This, from Google's Pierre Far, in a comment on The Next Web coverage [thenextweb.com...] is Pierre's clearest statement I've seen on the topic...

I work at Google in search and was involved in this launch. I'd like to clarify one tiny detail as I initially misread it. Adding the schema.org markup to your homepage makes the site eligible for the new search box but doesn't guarantee it. We have algos that look at a whole slew of signals to decide if/when to show the search box for a given site and query.

This means you should add the markup if you have a site-specific search so that when the algos find enough support to show it, the search points to your site's search feature.

More discussion on this at The Next Web, noted above, and also on Pierre's Google+ page [plus.google.com...]


Also, back to this discussion, regarding my question about whether Google can provide autocomplete if it's using your own site search function, graeme_p suggests that since Google has already indexed my site, they should be able to autocomplete. I have more questions about this....

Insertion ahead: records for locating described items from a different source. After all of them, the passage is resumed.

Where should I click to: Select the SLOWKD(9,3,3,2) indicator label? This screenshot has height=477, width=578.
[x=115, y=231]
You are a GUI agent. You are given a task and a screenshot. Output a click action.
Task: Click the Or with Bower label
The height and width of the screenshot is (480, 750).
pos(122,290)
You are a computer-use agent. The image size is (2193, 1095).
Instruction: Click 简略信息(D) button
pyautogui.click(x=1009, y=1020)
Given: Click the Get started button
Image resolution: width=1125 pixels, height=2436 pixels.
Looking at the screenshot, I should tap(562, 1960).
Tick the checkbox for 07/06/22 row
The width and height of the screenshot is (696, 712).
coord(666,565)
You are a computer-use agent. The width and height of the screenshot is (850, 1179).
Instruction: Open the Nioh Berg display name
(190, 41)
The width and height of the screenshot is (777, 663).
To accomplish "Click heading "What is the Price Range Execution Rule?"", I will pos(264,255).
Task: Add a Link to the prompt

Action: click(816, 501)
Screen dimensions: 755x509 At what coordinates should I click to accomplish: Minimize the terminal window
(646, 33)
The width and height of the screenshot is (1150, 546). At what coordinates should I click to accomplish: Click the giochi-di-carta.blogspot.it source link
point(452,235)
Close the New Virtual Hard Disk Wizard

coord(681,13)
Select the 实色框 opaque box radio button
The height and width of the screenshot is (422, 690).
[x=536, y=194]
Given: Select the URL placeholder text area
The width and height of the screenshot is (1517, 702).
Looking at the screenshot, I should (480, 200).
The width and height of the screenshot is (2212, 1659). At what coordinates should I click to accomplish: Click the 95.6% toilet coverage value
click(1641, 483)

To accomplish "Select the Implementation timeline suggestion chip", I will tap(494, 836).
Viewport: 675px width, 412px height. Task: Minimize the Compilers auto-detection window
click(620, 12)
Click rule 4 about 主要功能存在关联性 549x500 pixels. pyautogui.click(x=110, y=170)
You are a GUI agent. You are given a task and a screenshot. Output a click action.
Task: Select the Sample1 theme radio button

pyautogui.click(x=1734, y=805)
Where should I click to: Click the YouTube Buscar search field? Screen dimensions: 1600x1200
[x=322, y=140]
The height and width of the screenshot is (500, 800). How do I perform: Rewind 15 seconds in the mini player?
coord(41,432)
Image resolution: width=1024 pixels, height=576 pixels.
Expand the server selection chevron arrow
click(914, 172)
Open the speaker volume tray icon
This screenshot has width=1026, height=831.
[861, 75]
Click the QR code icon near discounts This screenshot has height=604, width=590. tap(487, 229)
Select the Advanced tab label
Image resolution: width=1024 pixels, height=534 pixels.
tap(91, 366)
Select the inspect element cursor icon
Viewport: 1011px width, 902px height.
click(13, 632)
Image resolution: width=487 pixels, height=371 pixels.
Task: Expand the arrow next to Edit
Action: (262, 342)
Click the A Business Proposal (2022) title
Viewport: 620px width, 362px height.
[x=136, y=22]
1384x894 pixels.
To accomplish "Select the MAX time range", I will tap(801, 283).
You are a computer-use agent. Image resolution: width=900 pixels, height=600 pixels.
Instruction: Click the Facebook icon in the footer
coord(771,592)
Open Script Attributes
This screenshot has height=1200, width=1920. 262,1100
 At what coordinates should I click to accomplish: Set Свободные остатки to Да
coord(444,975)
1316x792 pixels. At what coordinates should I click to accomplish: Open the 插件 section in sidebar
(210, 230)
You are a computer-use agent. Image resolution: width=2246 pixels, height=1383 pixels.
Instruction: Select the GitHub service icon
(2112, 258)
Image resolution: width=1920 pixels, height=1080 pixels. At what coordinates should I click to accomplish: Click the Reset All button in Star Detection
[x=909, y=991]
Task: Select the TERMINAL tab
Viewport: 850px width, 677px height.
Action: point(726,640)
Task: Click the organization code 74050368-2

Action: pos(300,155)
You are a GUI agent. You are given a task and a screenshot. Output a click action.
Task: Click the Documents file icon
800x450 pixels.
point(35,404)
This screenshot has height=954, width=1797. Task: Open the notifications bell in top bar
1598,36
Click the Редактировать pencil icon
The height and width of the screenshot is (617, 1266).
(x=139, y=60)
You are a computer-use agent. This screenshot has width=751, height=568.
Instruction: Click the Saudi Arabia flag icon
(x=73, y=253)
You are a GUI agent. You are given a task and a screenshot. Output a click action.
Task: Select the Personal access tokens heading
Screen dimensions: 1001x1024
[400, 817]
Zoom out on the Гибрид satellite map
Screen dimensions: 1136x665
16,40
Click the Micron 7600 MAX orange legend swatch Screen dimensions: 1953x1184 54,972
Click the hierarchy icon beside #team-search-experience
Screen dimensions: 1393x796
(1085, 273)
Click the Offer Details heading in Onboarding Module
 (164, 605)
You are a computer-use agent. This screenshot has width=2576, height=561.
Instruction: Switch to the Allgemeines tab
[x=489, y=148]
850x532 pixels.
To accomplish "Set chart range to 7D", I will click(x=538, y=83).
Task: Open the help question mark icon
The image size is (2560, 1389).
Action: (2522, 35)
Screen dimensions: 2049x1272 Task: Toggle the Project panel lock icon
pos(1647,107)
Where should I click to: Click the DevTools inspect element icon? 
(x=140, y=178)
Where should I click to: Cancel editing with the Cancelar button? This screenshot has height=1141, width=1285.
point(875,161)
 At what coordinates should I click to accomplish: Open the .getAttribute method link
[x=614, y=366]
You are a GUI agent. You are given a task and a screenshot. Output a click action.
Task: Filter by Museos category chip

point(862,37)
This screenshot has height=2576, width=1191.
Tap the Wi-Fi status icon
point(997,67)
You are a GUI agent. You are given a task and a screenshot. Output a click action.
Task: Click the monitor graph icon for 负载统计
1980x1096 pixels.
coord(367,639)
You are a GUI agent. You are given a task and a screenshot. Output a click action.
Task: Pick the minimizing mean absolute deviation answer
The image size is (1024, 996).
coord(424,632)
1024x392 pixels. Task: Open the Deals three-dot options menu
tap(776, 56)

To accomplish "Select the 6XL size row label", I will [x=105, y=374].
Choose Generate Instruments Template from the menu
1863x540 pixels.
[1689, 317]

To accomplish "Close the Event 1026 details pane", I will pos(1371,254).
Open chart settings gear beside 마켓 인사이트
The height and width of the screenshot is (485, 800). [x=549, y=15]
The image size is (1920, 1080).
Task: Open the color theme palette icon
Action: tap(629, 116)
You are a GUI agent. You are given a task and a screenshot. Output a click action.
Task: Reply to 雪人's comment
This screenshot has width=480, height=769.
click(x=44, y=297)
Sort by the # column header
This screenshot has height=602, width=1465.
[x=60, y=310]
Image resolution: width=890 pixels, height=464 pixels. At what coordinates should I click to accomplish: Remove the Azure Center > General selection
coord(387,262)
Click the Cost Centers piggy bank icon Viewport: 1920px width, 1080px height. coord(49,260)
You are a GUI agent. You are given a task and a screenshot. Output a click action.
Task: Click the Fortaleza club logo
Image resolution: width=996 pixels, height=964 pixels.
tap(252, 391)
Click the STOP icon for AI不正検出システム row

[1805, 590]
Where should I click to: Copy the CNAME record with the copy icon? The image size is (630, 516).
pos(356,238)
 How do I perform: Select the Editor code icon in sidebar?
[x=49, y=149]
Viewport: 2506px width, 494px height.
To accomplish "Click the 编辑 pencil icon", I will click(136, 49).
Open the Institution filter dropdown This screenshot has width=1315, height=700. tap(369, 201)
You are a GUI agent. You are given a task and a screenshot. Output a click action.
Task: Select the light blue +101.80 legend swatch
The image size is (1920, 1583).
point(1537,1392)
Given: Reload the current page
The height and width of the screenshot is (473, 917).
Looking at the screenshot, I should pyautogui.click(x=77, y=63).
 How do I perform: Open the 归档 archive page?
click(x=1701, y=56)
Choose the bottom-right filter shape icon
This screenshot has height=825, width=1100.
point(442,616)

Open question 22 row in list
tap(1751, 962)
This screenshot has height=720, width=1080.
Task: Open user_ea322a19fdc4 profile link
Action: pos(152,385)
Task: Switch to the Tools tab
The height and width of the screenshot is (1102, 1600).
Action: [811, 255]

a) there are many ecommerce sites, including Amazon, where Google hasn't indexed the whole site...
b) there are many ecommerce sites that have noindexed product pages to avoid Panda problems (eg, on similar commodity-type products where the search might be by SKU). These would be lost in Google search, but could be accomodated in a dedicated site search.

So, how is Google interfacing autocomplete with the site's own search function? I can imagine many cases where I don't think it's possible.

netmeg

6:00 pm on Sep 18, 2014 (gmt 0)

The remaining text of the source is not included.